When to Adjust Scheduling Algorithm?¶

In the following scenarios or when encountering the following problems, recommend adjusting scheduling algorithm:

1. Single-Node Deployment Scenario¶

Problem: Currently using default load_weighted_random, but only single node, algorithm complexity is high Recommendation: Switch to greedy Reason: Single node doesn't need load balancing, greedy algorithm is simple and efficient

2. Severe Node Load Imbalance¶

Problem: Observe some nodes have very high load, while other nodes have very low load Recommendation: Switch to least_load or least_load_random Reason: These algorithms prioritize nodes with minimum load, can achieve load balancing

3. Frequent Scheduling Conflicts¶

Problem: Frequently see HostAlreadyPinnedError or WorkerUnavailableError in logs Recommendation: Switch to least_load_random or load_weighted_random Reason: Randomized algorithms can reduce probability of multiple requests selecting same node simultaneously

4. Need Deterministic Scheduling Results¶

Problem: Need predictable scheduling behavior for debugging or testing Recommendation: Switch to greedy or least_load Reason: These two algorithms are deterministic, same input always produces same output

5. Performance Degradation in High Concurrency Scenarios¶

Problem: In high concurrency scenarios, task execution delay increases, throughput decreases Recommendation: Switch to load_weighted_random Reason: This algorithm maximizes conflict reduction through randomization and weight perturbation, improves high concurrency performance

6. Low Batch Operation Efficiency¶

Problem: In batch operations, task allocation is unreasonable, execution time is too long Recommendation: Choose based on node count: - Single node: greedy - Multi-node: least_load or least_load_random Reason: Different algorithms have different strategies in batch scheduling, choosing appropriate algorithm can improve batch operation efficiency

Algorithm Selection Decision Tree¶

Start
  │
  ├─ Single-node deployment?
  │   └─ Yes → Use greedy
  │
  ├─ Need deterministic results?
  │   └─ Yes → Use least_load
  │
  ├─ Frequent scheduling conflicts?
  │   └─ Yes → Use load_weighted_random (default)
  │
  ├─ Uneven node load?
  │   └─ Yes → Use least_load or least_load_random
  │
  └─ Other scenarios → Use load_weighted_random (default)

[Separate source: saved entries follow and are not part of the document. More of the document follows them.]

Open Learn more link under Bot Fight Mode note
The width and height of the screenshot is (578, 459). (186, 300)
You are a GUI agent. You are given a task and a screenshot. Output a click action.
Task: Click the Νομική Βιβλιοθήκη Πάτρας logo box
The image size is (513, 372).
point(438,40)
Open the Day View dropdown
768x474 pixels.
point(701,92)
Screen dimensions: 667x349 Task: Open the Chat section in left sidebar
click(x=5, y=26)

Scheduling Conflict Explanation¶

What is Scheduling Conflict?

When multiple Controllers simultaneously select nodes for different devices, they may select the same node. Due to node capacity limitations, one of the requests will fail and need retry. This is scheduling conflict.

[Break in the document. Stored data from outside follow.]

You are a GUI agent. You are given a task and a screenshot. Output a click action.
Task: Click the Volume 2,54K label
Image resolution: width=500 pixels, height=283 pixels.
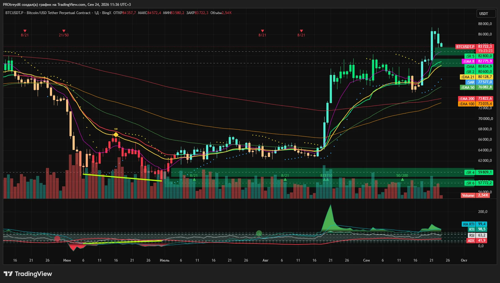tap(475, 195)
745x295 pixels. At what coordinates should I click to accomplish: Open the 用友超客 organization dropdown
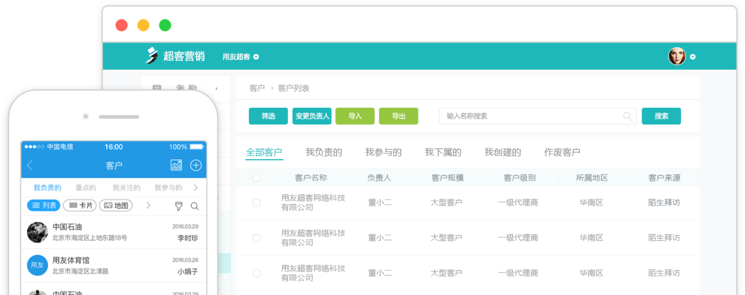[241, 57]
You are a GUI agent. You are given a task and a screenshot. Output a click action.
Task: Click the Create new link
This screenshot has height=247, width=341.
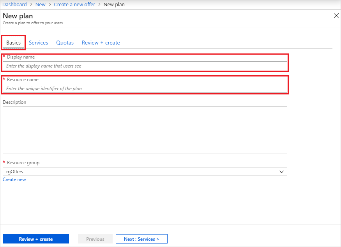[x=14, y=179]
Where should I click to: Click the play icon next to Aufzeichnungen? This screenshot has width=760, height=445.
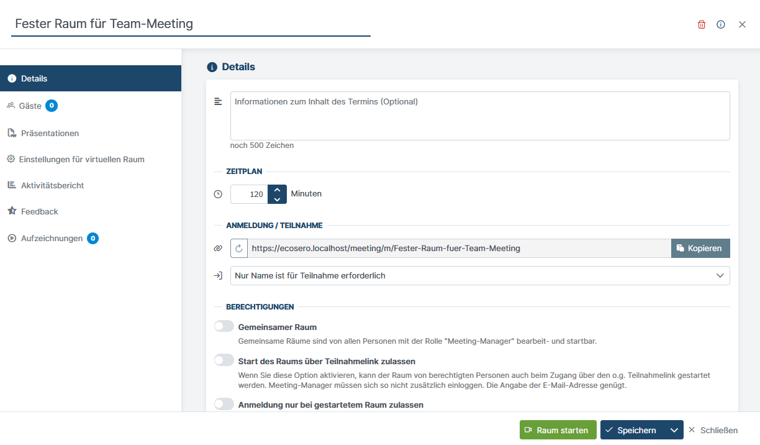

Impact of Conflicts: - Cause task failures, need retry - Increase system latency - Reduce system throughput

How to Reduce Conflicts?

Randomization: least_load_random and load_weighted_random reduce conflict probability through random selection
Weight Perturbation: load_weighted_random uses hash and random noise to further reduce conflicts
Batch Scheduling: In batch scheduling, algorithms consider overall load distribution, avoid concentrated allocation

Conflict Probability Comparison (assuming 3 nodes, each capacity 10, current load all 5): - greedy: High (multiple requests always select first node) - least_load: Medium (multiple requests may select same node) - least_load_random: Low (randomization disperses selection) - load_weighted_random: Very Low (randomness + weight perturbation)

Implementation Details¶

Node Selection Flow¶

All schedulers implement node_select method, core flow as follows:

def node_select(self, nodes: List[NodeInfo], host: str) -> NodeInfo:
    # 1. Filter available nodes (count < capacity)
    available_nodes = [n for n in nodes if n.count < n.capacity]

    # 2. Select node according to algorithm
    selected_node = self._select_from_available(available_nodes, host)

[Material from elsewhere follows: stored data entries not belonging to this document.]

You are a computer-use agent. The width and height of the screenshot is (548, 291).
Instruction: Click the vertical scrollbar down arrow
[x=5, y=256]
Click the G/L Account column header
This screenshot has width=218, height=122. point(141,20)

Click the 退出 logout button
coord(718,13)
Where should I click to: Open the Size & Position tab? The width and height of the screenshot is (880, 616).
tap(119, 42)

    # 3. Return selected node
    return selected_node

Load Calculation¶

Node load is represented by NodeInfo.count, which is the number of Pinned Workers currently running on the node. Capacity is represented by NodeInfo.capacity, which is the maximum number of Pinned Workers the node can run.

Batch Scheduling¶

All schedulers also implement batch_node_select method for batch node selection, improving scheduling efficiency. In batch scheduling, algorithms consider overall load distribution, avoid allocating all tasks to the same node.